This article is adapted from David Halperin’s new e-book, Stealing America’s Future: How For-Profit Colleges Scam Taxpayers and Ruin Students’ Lives, available at Amazon.
Many of America’s for-profit colleges have proven themselves a bad deal for the students lured by their enticing promises—as well as for US taxpayers, who subsidize these institutions with ten of billions annually in federal student aid.
More than half of the students who enroll in for-profit colleges—many of them veterans, single mothers and other low- and middle-income people aiming for jobs like medical technician, diesel mechanic or software coder—drop out within about four months. Many of these colleges have been caught using deceptive advertising and misleading prospective students about program costs and job placement rates. Although the for-profits promise that their programs are affordable, the real cost can be nearly double that of Harvard or Stanford. But the quality of the programs are often weak, so even students who manage to graduate often struggle to find jobs beyond the Office Depot shifts they previously held. The US Department of Education recently reported that 72 percent of the for-profit college programs it analyzed produced graduates who, on average, earned less than high school dropouts.

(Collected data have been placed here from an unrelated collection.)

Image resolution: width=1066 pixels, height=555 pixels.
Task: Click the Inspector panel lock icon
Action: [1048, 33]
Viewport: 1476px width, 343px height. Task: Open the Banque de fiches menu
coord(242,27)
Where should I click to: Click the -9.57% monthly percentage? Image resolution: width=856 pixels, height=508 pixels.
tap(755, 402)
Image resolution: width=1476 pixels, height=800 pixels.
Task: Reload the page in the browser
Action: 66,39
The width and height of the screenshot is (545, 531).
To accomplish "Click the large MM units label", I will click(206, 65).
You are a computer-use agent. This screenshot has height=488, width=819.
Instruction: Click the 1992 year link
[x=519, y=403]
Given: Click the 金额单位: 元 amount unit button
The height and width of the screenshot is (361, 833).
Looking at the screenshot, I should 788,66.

Today, 13 percent of all college students attend for-profit colleges, on campuses and online—but these institutions account for 47 percent of student loan defaults. For-profit schools are driving a national student debt crisis that has reached $1.2 trillion in borrowing. They absorb a quarter of all federal student aid—more than $30 billion annually—diverting sums from better, more affordable programs at nonprofit and public colleges. Many for-profit college companies, including most of the biggest ones, get almost 90 percent of their revenue from taxpayers.

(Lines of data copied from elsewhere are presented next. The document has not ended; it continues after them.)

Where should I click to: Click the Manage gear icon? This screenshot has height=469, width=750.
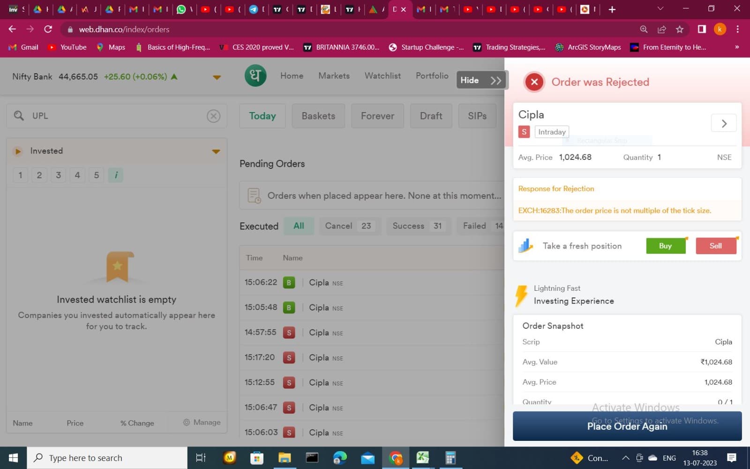click(x=187, y=422)
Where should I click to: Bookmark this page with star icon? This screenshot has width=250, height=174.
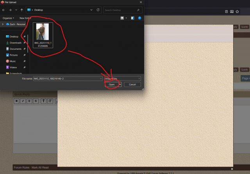point(237,11)
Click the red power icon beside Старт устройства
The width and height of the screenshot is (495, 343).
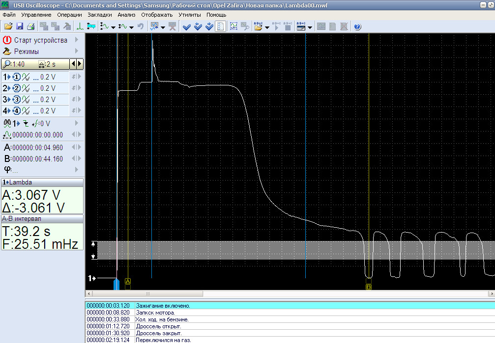pyautogui.click(x=7, y=40)
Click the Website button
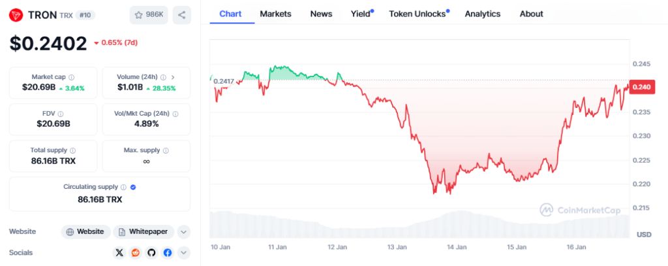The width and height of the screenshot is (668, 266). [85, 231]
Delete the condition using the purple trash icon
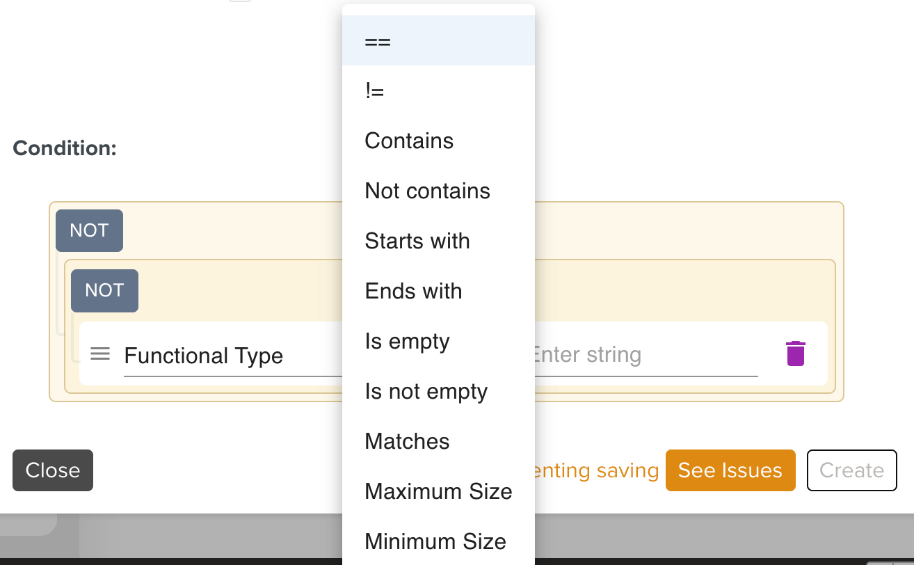The image size is (914, 565). click(x=795, y=353)
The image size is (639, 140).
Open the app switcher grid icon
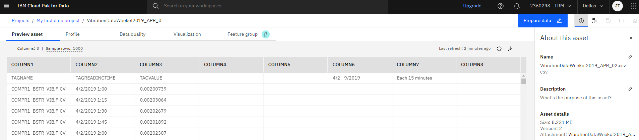tap(633, 6)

So why does Washington keep the money flowing?
It’s not that politicians are unaware of the problem. One person who clearly understands the human and financial costs of the for-profit college industry is President Obama. Speaking at Fort Stewart, Georgia, in April 2012, the president told the soldiers that some schools are “trying to swindle and hoodwink” them, because they only “care about the cash.” Speaking off the cuff last year, Obama warned that some for-profit colleges were failing to provide the certification that students thought they would get. In the end, he said, the students “can’t find a job. They default…. Their credit is ruined, and the for-profit institution is making out like a bandit.” And, he noted, when students default on their federally backed loans, “the taxpayer ends up holding the bag.”
On March 14, the administration released its much-anticipated draft “gainful employment” rule, aimed at ending taxpayer support for career college programs that consistently leave students with insurmountable debt.
This rule would have a real impact: it would eventually cut off federal student grants and loans to the very worst career education programs, whose students consistently earn far too little to pay down their college loans, or whose students have very high rates of loan defaults.